**YOUR ASSIGNMENT:** Provide an exact repetition of every entry, with no word altered.

── PROVIDED ENTRIES ──

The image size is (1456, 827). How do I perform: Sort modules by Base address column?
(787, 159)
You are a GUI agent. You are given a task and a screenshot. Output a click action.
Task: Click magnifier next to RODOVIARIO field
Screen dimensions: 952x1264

───

**ANSWER FOR THIS EXERCISE:**
The image size is (1456, 827). How do I perform: Sort modules by Base address column?
(787, 159)
You are a GUI agent. You are given a task and a screenshot. Output a click action.
Task: Click magnifier next to RODOVIARIO field
Screen dimensions: 952x1264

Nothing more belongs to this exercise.